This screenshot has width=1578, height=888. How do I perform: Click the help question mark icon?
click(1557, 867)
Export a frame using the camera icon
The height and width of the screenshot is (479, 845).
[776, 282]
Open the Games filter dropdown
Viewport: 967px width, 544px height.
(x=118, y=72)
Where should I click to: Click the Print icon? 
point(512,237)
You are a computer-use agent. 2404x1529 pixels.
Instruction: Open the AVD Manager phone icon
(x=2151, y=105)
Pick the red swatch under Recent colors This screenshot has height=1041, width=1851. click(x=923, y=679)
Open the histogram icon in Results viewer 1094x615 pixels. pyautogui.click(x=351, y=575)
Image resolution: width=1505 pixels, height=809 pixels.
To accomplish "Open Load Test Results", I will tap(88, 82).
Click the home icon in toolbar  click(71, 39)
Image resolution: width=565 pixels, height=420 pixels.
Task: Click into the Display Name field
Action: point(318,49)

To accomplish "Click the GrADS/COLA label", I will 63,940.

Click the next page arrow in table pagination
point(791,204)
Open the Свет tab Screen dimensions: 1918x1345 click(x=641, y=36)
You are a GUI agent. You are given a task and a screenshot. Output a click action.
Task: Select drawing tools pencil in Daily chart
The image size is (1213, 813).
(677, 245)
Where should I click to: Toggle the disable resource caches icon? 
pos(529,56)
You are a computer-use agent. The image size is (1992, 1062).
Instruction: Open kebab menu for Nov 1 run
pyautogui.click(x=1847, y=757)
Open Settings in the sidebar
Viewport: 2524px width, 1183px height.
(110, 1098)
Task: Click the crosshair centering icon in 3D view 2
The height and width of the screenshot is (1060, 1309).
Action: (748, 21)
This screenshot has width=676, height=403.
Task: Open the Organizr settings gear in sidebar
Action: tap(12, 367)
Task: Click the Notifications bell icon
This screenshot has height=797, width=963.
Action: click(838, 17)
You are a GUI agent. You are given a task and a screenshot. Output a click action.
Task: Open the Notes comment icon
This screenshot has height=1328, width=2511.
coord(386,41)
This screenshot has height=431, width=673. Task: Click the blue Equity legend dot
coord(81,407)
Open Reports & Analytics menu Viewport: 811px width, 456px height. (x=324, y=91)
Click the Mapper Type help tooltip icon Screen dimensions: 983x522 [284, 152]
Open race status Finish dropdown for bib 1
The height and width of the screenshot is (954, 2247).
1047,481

___

## WHAT THE EXERCISE ASKS
Using the data above, copy each line that contains "dimensions".

## ANSWER TO THE EXERCISE
Open the Свет tab Screen dimensions: 1918x1345 click(x=641, y=36)
Click the Mapper Type help tooltip icon Screen dimensions: 983x522 [284, 152]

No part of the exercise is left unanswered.